2009年06月08日

「放送大学面接授業~基礎研究に対する興味~」    広島大学 高橋 徹

 

放送大学は,その名の通りテレビなどを通じて授業を実施する大学なのだが,それだけではなく,年に何回か全国各地にある学習センターやサテライトに出向いて授業を受けることになっている。今回その放送大学の面接授業の講師を引き受け、2日間で85分授業を8回というかなりハードな日程ではあったが,「宇宙創生の謎に挑む素粒子物理学」というタイトルで講義を行った。

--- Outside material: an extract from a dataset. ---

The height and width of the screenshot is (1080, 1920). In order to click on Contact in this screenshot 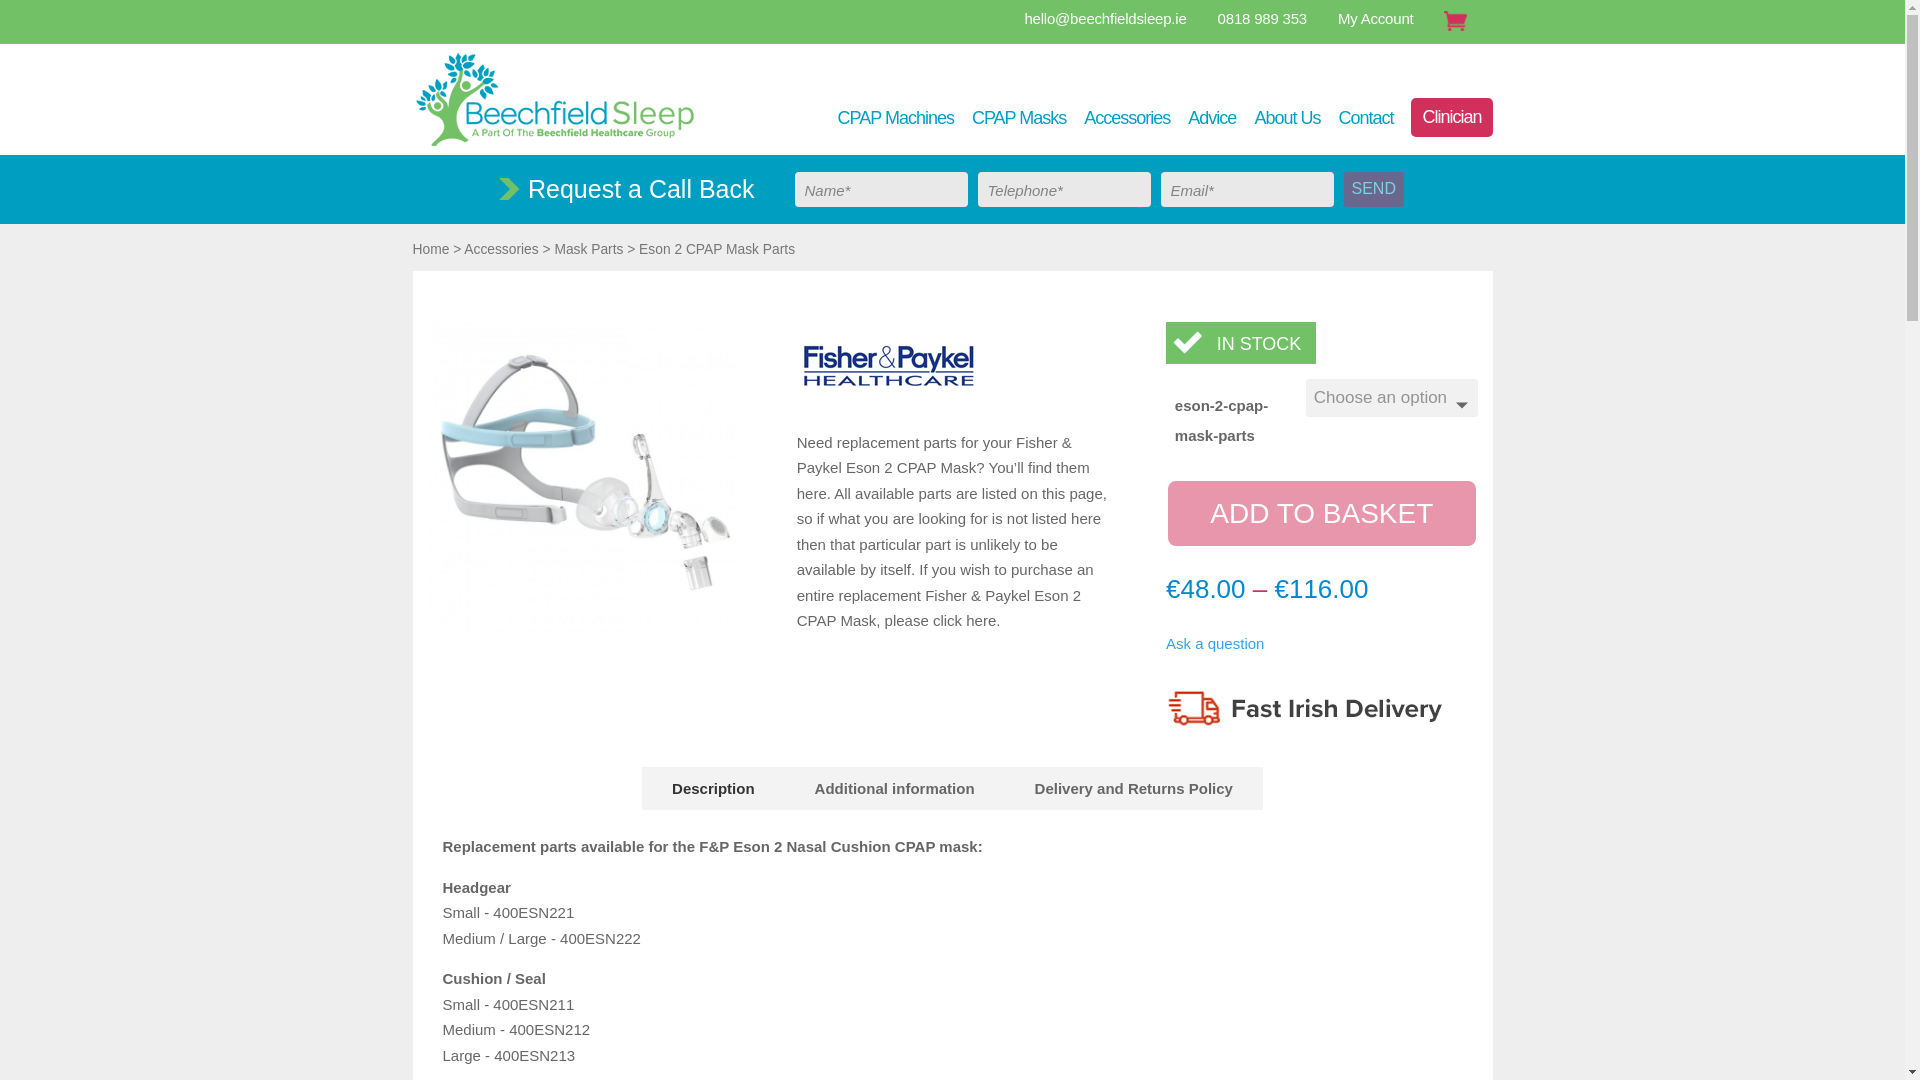, I will do `click(1366, 118)`.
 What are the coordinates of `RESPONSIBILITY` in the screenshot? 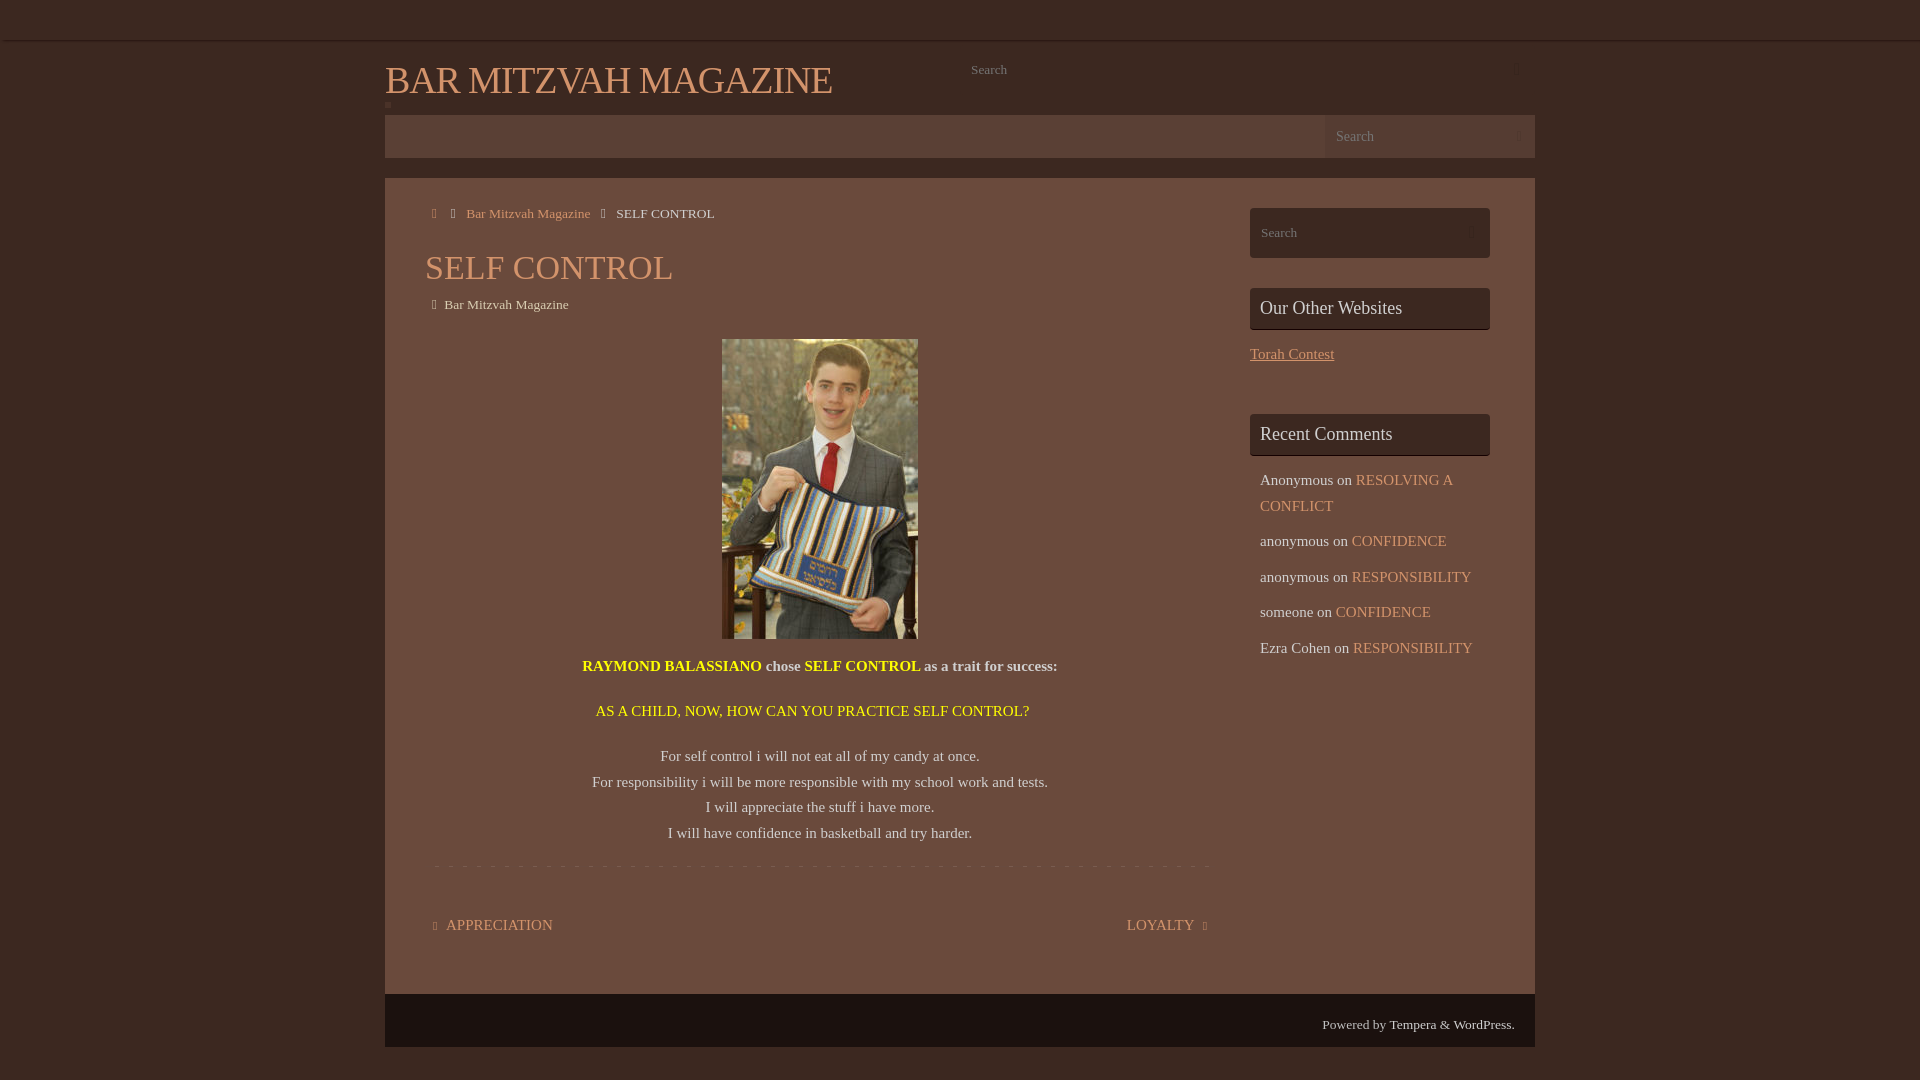 It's located at (1412, 577).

タイトルからして,基礎物理学そのものということもあり,どのくらい受講者が集まるのか多少心配でもあったが,約20名の受講があった。放送大学の学生は,職を持ちながら,あるいは退職後にさらに大学で学びたいという方が多く,今回の受講生も老若男女ばらばら,この分野のことをほとんど知らない方から,大学院時代に素粒子実験を専攻していた方までさまざまだった。

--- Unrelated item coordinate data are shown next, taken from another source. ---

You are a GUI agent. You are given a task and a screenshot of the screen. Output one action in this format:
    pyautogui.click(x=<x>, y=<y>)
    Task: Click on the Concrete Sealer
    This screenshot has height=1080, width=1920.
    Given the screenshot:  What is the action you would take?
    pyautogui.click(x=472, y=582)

今回の授業を行って感じたことは、素粒子のように直接日常の生活に直接結びつかないことでも,熱心に話しを聞き,興味を持つ人は少なくないということだ。天文や宇宙探査に比べて素粒子は地味な感じが強いが,丁寧に話せば伝わるということだろう。もちろん昨年の小林・益川両氏のノーベル賞受賞によって,この分野への関心が高まっていることは間違いない。

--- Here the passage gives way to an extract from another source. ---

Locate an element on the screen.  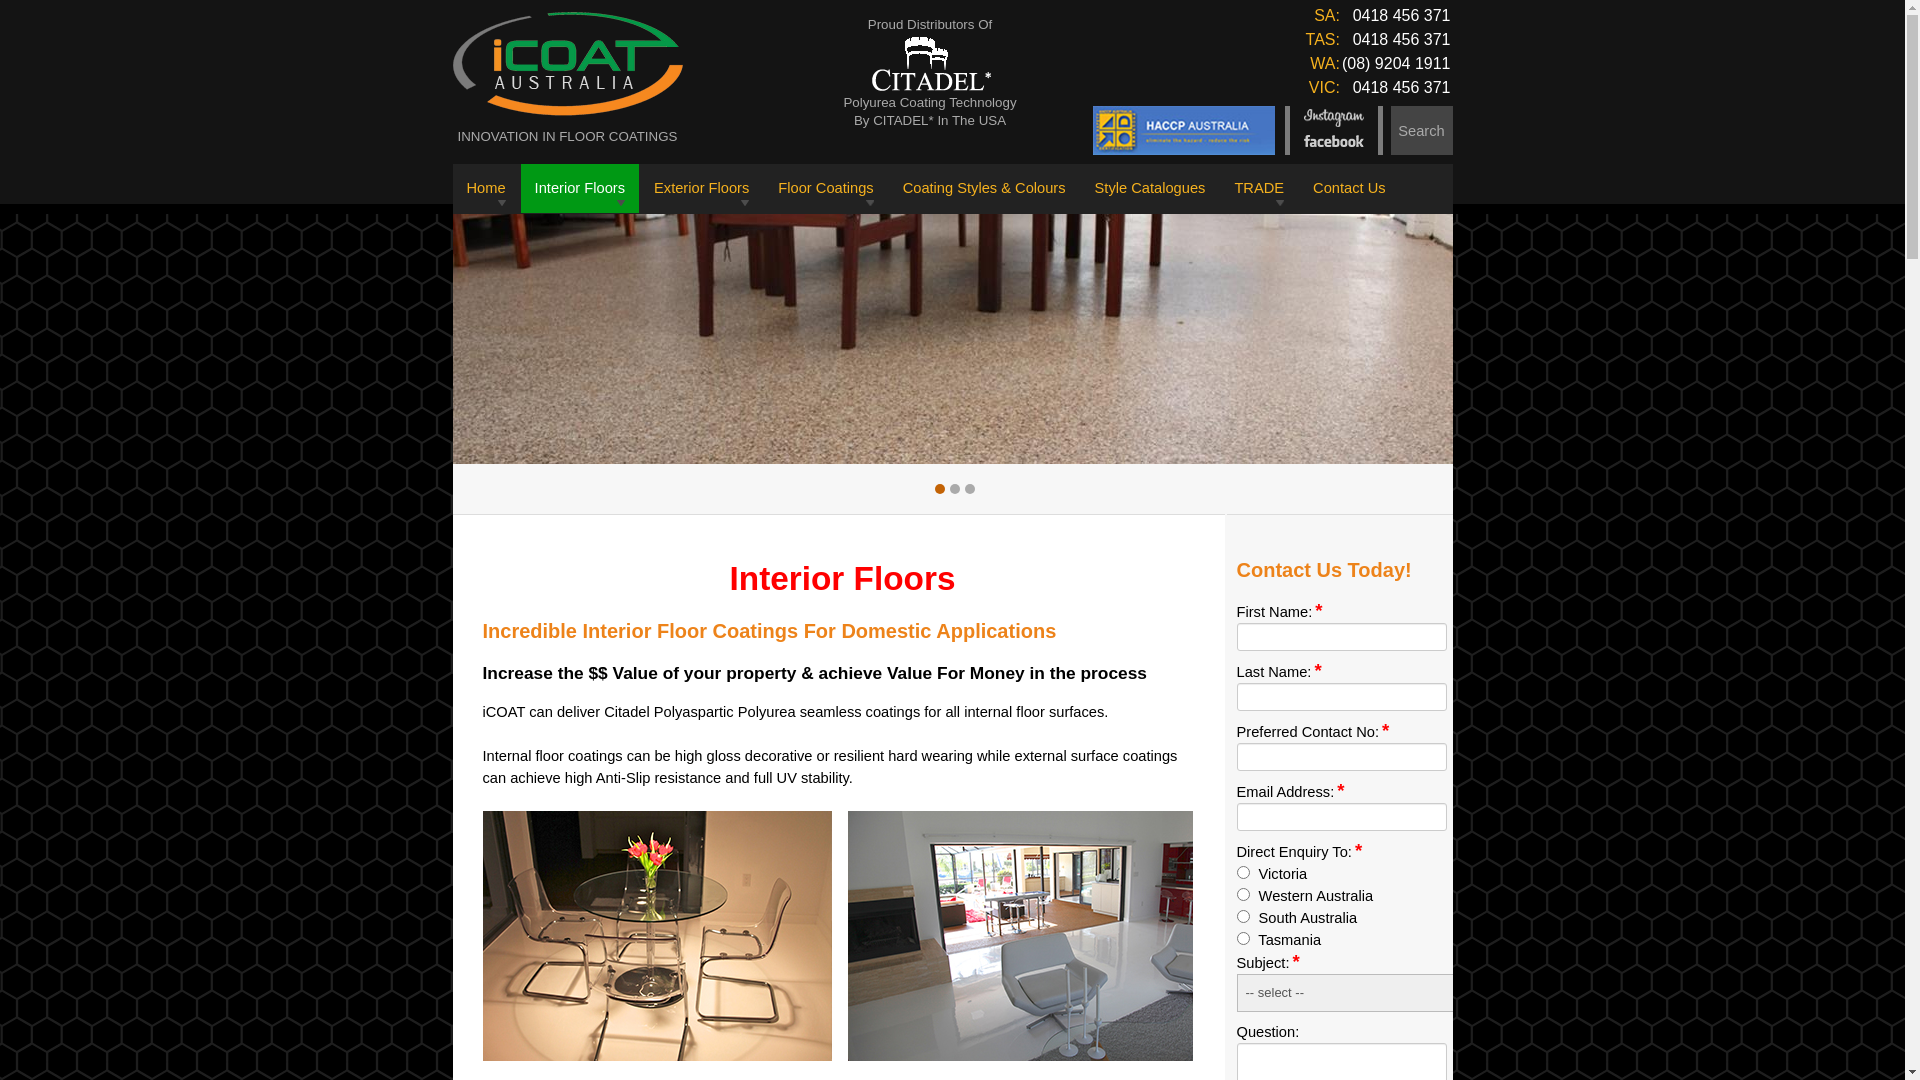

また、素粒子実験技術の応用については,放射線の医療応用に簡単にふれただけだったが,もっとも受講生の関心は高く,質問も多かった。私は放射線医療の専門家ではないので,一般的な話しかできなかったが,受講生にとっては素粒子物理学よりも遙かに身近な話であり,理解もしやすかったのだろう。最近は素粒子や加速器の応用を積極的に展開することに対する認識が高まっているが,その必要性を痛感した。

もう一つ,広島という土地柄もあり,放射線に対する関心は高い。特に放射線の人体に対する影響に関して,我々のような理系の人間にできるのは,客観的な事実を伝えることだが,それだけでは社会の理解を得ることはできない。常々思っているのだが,放射線の影響については、社会科学的な観点からの取り組みが非常に重要だろう。

7年ほど前にも,今回と似た聴衆に向かって素粒子の話をする機会があったが、その時に受けた印象も同様だった。一般の方々にも、基礎科学の面白さや重要さを受け容れる土壌はあるということだ。先端加速器科学推進協議会も積極的に広報活動を行っているが,その重要性を再認識した2日間だった。